Gambling on precipitation

Snow removal is an iffy business for entrepreneurs

Posted: Wednesday, March 06, 2002

Alfred Cook says the snow removal business is "so hot and cold that if you rely on it as a sole source of income, then you're a gambling man."

Cook, of Cook Snow Removal & Sanding, has been in the business for more than 20 years and employs one driver in addition to himself. His clients are a mix of businesses, private residences and multi-residential complexes.

"If you are going to make a dollar at it, you need some of everything," said Cook, who works as a general contractor during the summer months. He got into snow removal because he needed to take care of his own driveway and commercial building, "and it just kind of grew from there." Some of his regular customers want him to show up when 2 inches falls; others wish to wait until 4 or 5 are on the ground.

The winter of 2001-2002 has been good, though tiring, for local snow-removal businesses, bringing them 10- to 14-hour days.

Snow usually begins to fall in October and ceases by early May. As of Feb. 27, the winter of 2001-2002 had brought 77.4 inches of snow to the Juneau Airport, 86.1 inches to Lena Point and 108.7 inches at the National Weather Service office near Back Loop Road. The most recorded snowfall for Juneau is 190.9 inches at the airport during the winter of 1964-65.

"In this town, (snow plowing) is kind of hit and miss," said Bob Clark, sole proprietor of the business called Handyman Bob. "We may get a foot of snow one night, and then it gets all washed away by rain."

Clark plows out some rental properties he owns, and regularly plows snow for half a dozen of his faithful Handyman customers.

"It's more of a courtesy that I do it for them," Clark said. "It would be hard for a person to do snow removal as his sole source of income. It would be a challenge."

Jim Sepel of Sepel & Son agrees with Clark. He sees snow removal as a "winter fill-in" that supplements his summer business, which is doing boat surveys.

Sepel has been operating Sepel & Son with his son Darin, 31, since 1994.

"A lot of guys have folded in the last few years because we have had rain," Sepel said. "This is the first good snow winter we have had in several years."

"If you do snow plowing, you have to be available 24/7," said Carl Peterson, who does backup plowing for Sepel, and works as a commercial fisherman in the summer.

One of the drawbacks for snow-removal companies is the fixed costs. Whether snow falls or not, Sepel's expenses include buying and maintaining three trucks and plows, plus $1 million liability insurance that his two government contracts require. Those fixed costs approach $6,000 a year.

"This is not a moneymaker," Sepel said. "Every 6 inches of snow, something breaks. You can set your clock by it, even though we use good equipment - late-model Dodge trucks and Meyer snowplows. We do extra maintenance on the transmission, but when there is heavy snow (such as fell Feb. 26), wet slush, it takes a terrible toll on equipment. By the time it stops snowing, one or two of my trucks will be in the shop."
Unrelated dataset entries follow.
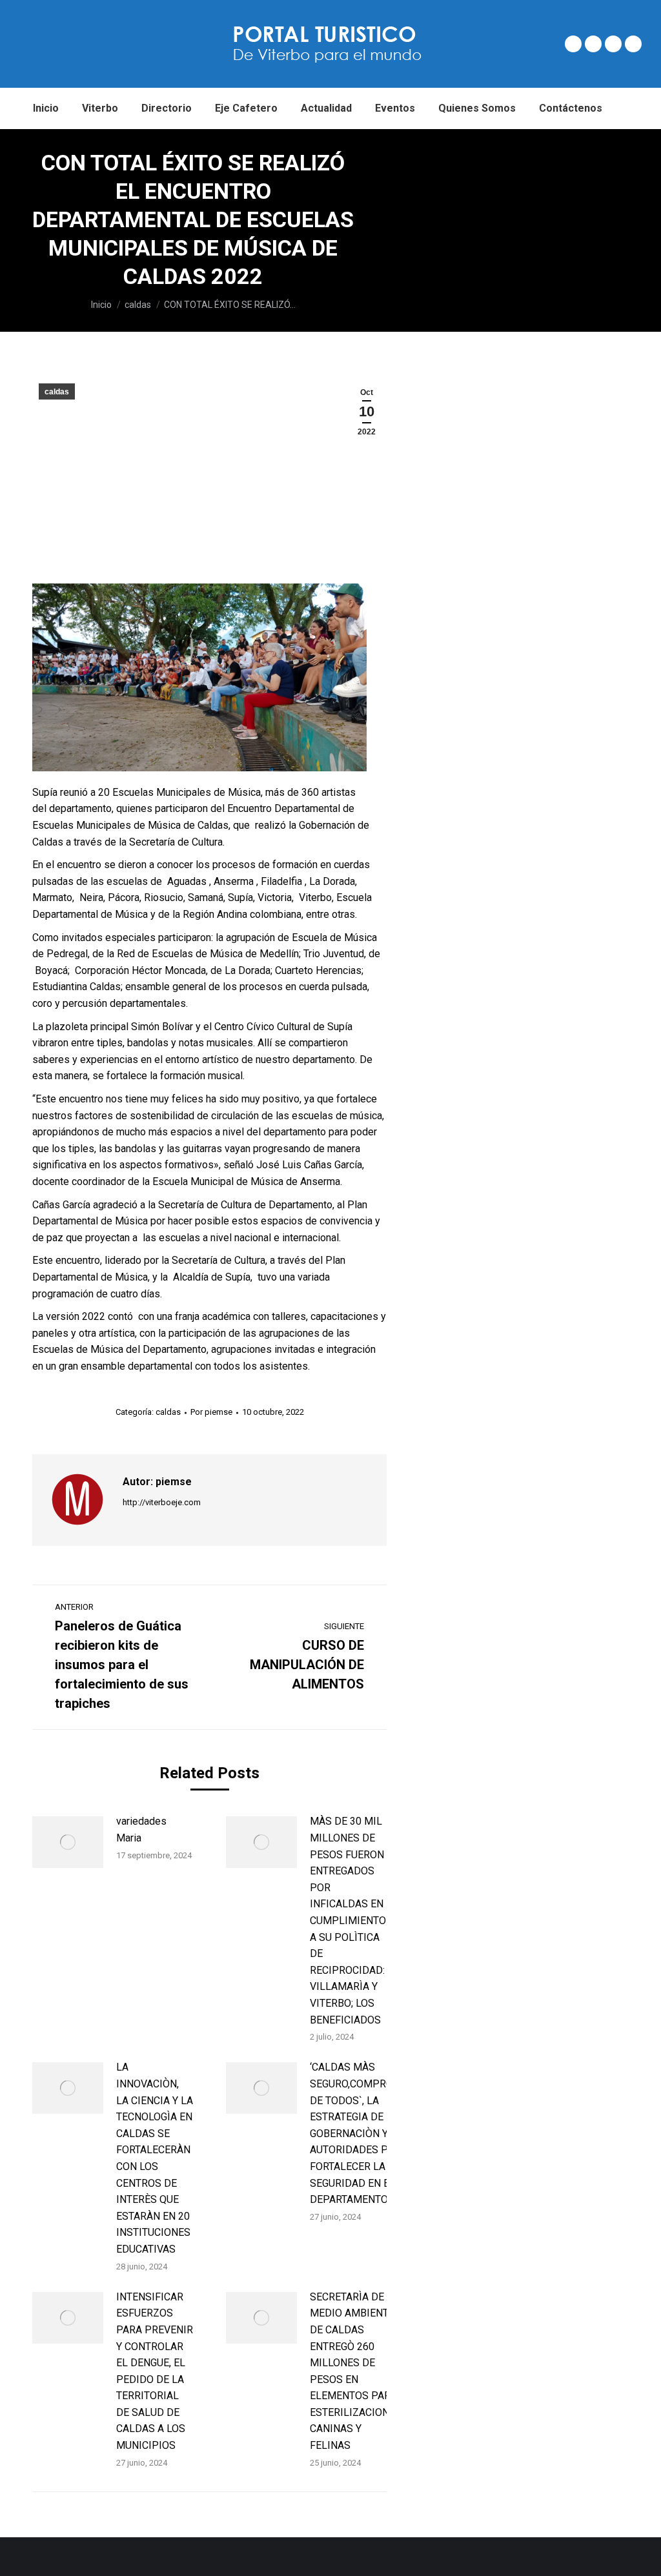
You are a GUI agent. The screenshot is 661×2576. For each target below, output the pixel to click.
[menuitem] (45, 108)
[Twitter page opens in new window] (593, 43)
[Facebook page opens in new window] (573, 43)
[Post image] (67, 1842)
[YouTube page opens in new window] (633, 43)
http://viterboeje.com (162, 1502)
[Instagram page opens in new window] (613, 43)
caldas (57, 391)
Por (211, 1412)
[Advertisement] (524, 226)
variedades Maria (141, 1829)
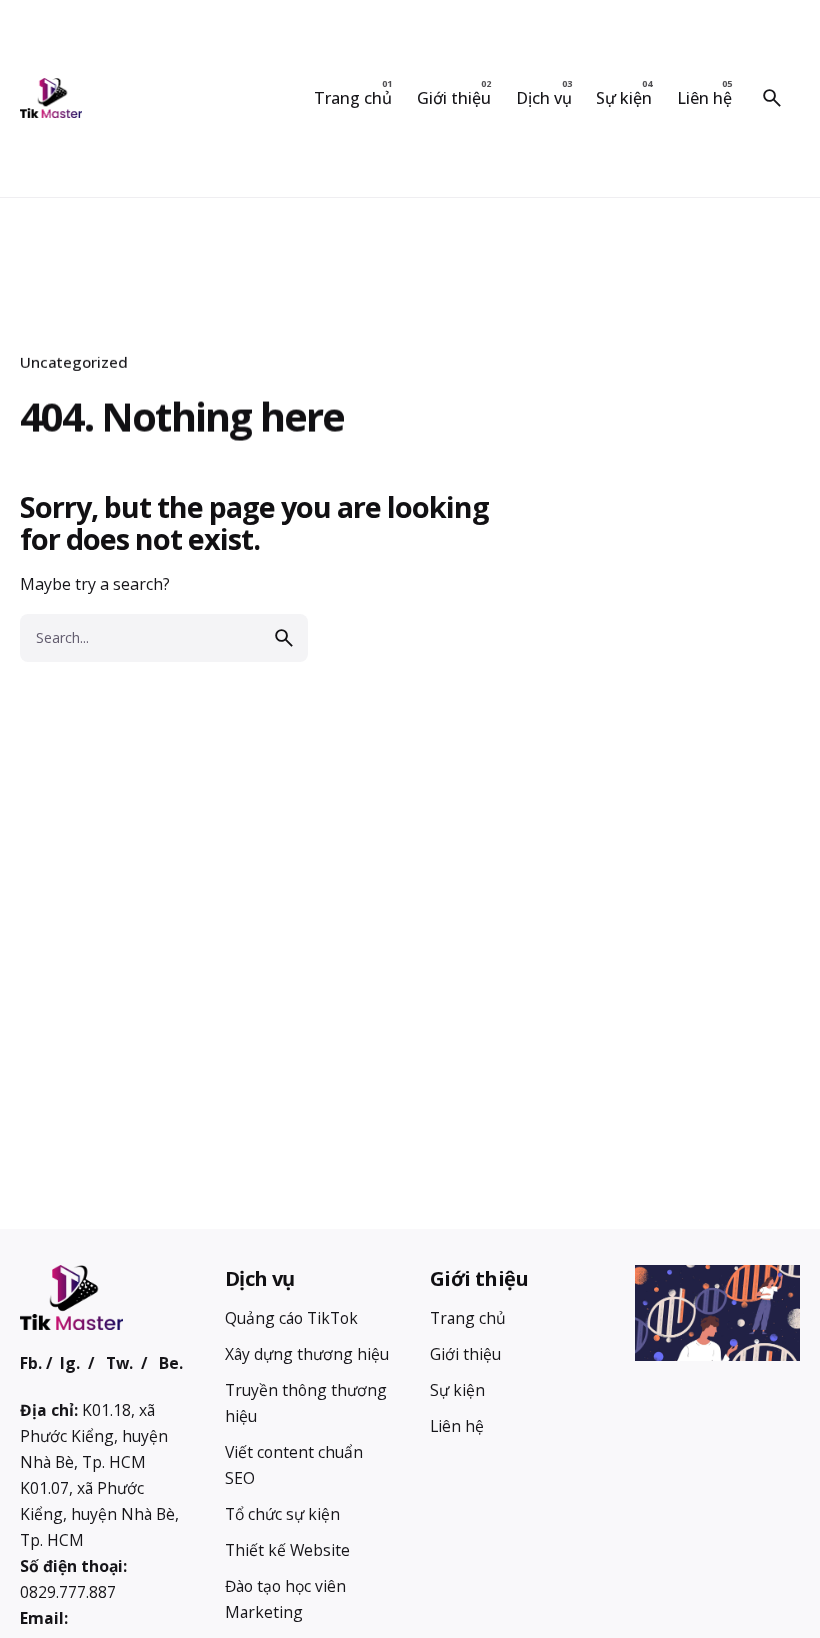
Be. (171, 1363)
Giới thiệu (465, 1354)
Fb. (31, 1363)
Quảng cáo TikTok (291, 1318)
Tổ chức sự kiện (282, 1514)
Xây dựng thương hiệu (307, 1354)
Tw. (119, 1363)
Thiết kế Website (287, 1550)
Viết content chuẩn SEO (294, 1465)
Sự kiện (457, 1390)
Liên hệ (457, 1426)
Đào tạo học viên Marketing (285, 1599)
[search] (284, 638)
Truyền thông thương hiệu (306, 1403)
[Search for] (164, 638)
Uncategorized (74, 362)
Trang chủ (468, 1318)
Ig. (70, 1363)
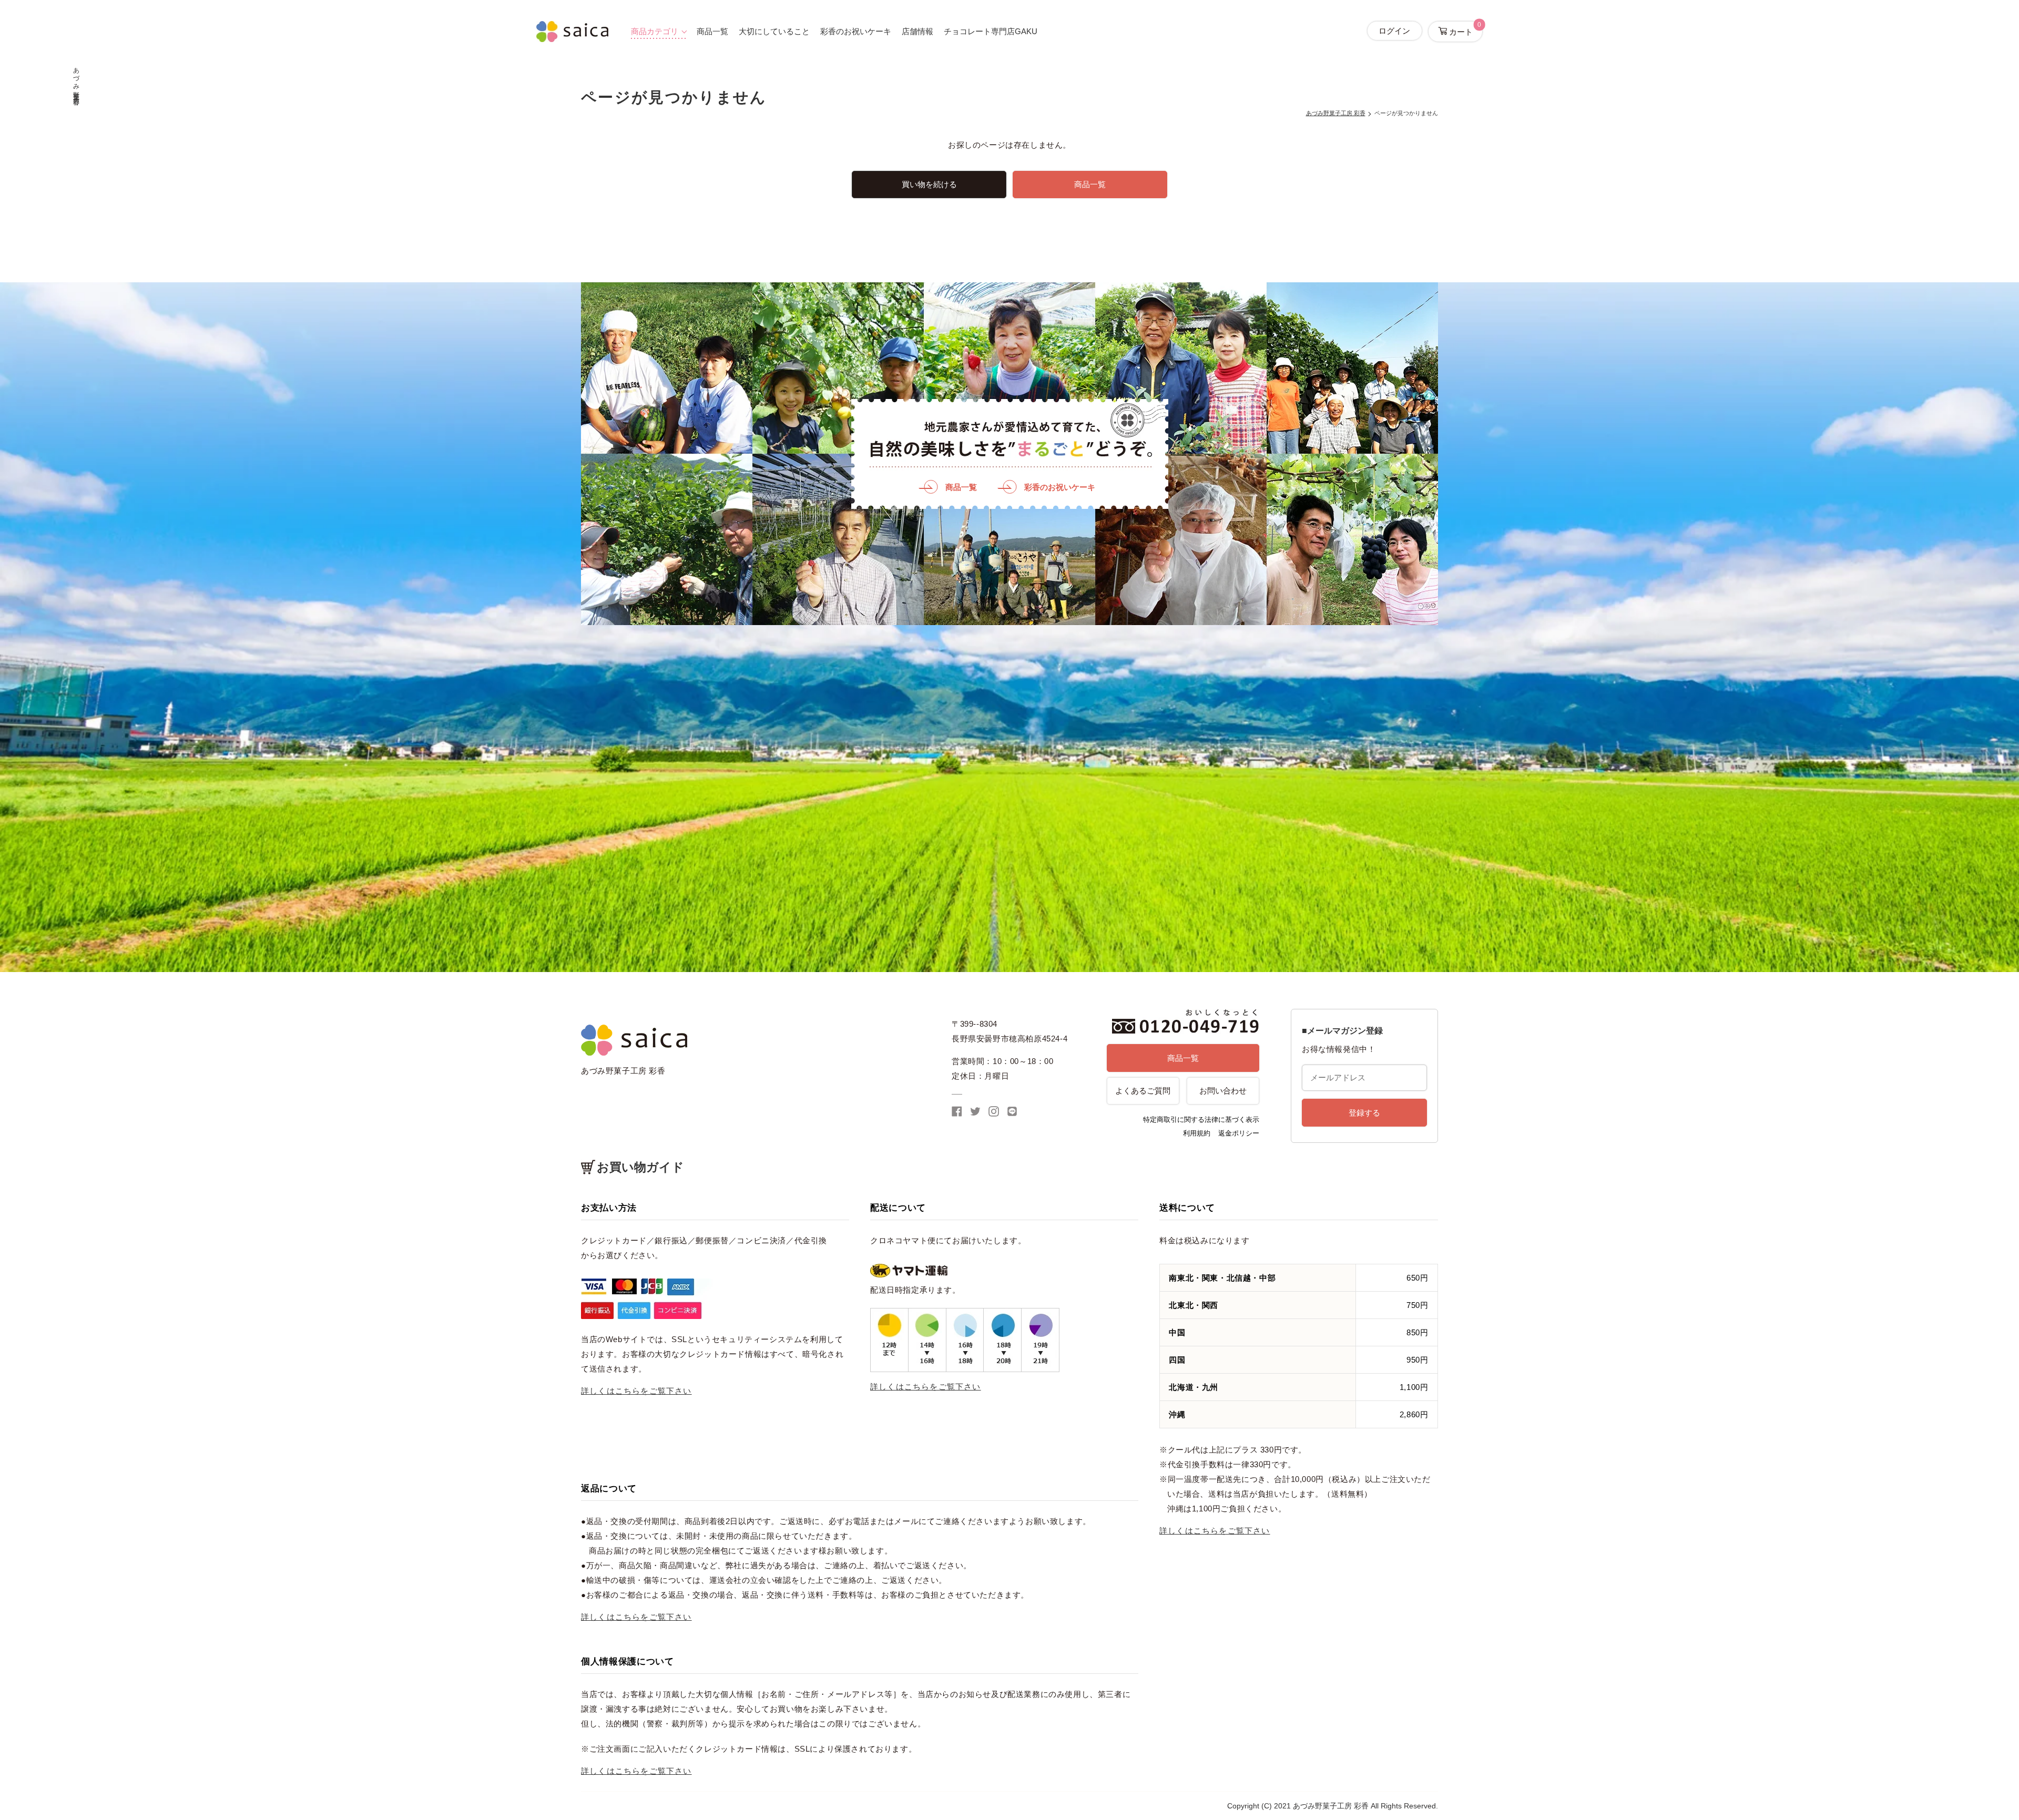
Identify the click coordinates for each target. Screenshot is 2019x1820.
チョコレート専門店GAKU (990, 31)
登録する (1364, 1112)
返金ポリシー (1238, 1133)
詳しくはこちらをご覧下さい (636, 1390)
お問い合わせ (1223, 1090)
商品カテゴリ (654, 31)
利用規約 (1196, 1133)
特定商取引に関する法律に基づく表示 (1201, 1119)
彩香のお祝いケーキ (855, 31)
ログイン (1394, 30)
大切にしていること (774, 31)
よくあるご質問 (1142, 1090)
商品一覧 (712, 31)
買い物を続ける (929, 184)
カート (1464, 28)
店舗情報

Hiring a snow-removal firm that is insured or bonded means that homeowners can be sure of recovering damages should a fence be pushed over or a fender dented. One of Sepel's customers is the Juneau police station.

"They have to be kept going and want us to remove snow after 3 inches," he said. "We hit the critical clients first, then prioritize our route and work on the rest."

Sepel charges $1 a minute and serves about 50 contract clients from Douglas to Lemon Creek to the Mendenhall Valley. He does not work beyond Auke Bay, and turns down clients whose driveways are very steep or whose property affords no room to deposit snow.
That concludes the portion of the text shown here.